---------- DOCUMENT EXTRACT ----------
My mentors and friends were loving and supportive from the moment I told them about the abuse all the way through the nine years it took me to recover from the PTSD. I wouldn’t have gotten through it without them. The tragedy here is that if I had told them much earlier, the abuse would not have escalated, and it might not have occurred in the first place. The trusted older adults in my life would have perceived what was happening and helped me, if only I hadn’t been afraid to tell them.

I’m not opposed to premarital abstinence. In fact, I think abstinence is the healthiest choice for most teenagers and many young adults, and I think anyone of any age who makes that choice should be fully supported in it. I am, however, utterly opposed to abstinence-only sex ed, and not just because it’s unrealistic or has been proven ineffective. I’m opposed to it because it closes the doors of conversation between older and younger adults, and that can be incredibly damaging to young people who want to live their own lives but still need guidance from folks who have more experience than they do.

So, go on. Take your daughter or son, or nephew or niece, or younger sibling or cousin or friend’s child out to a pizza restaurant. And don’t be afraid to bring up the topic of sex. But make it a two-way conversation. If you are the younger person in this situation, remember that prior generations grew up with different sexual norms that may be difficult to see past. Regardless of whether you are the older person or the younger, listen. Don’t shame or judge, but try to understand.

Have you ever had an honest, trusting conversation about sexual ethics or decision-making with someone much older or younger than you? If so, how did it go?
---------- DATA BLOCK ----------
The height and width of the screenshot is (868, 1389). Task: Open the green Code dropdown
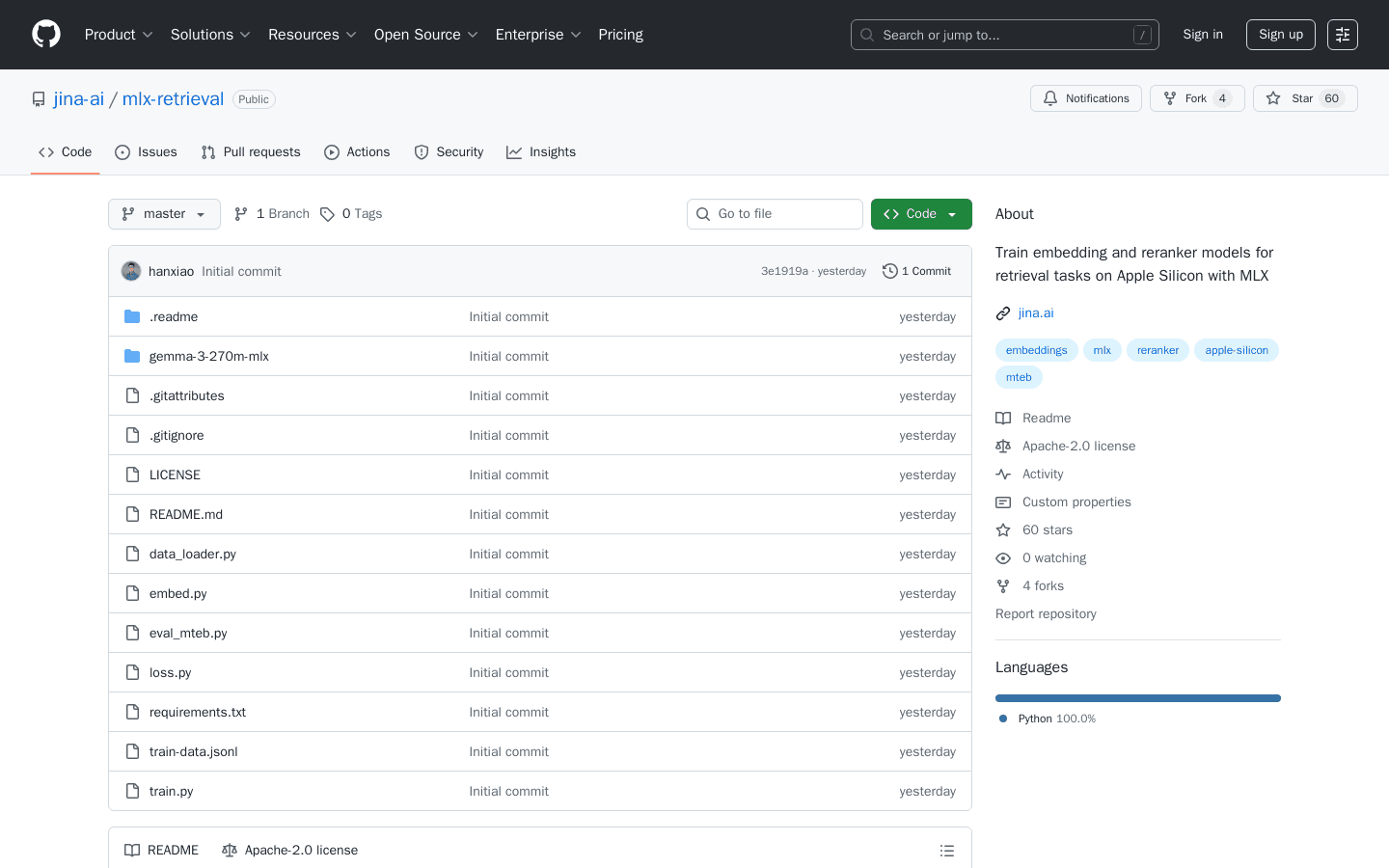pyautogui.click(x=920, y=214)
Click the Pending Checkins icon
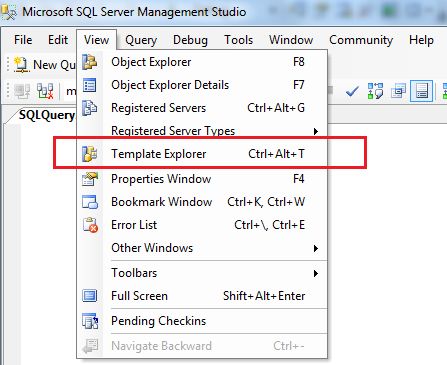 (90, 321)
----------
> _TASK DIRECTIONS_
Can you rewrite the stretch of the sex-education essay from "My mentors and" through "to tell them.", putting "teachers and friends" in place of "mentors and friends"?

> _RESPONSE FOR THIS EXERCISE_
My teachers and friends were loving and supportive from the moment I told them about the abuse all the way through the nine years it took me to recover from the PTSD. I wouldn’t have gotten through it without them. The tragedy here is that if I had told them much earlier, the abuse would not have escalated, and it might not have occurred in the first place. The trusted older adults in my life would have perceived what was happening and helped me, if only I hadn’t been afraid to tell them.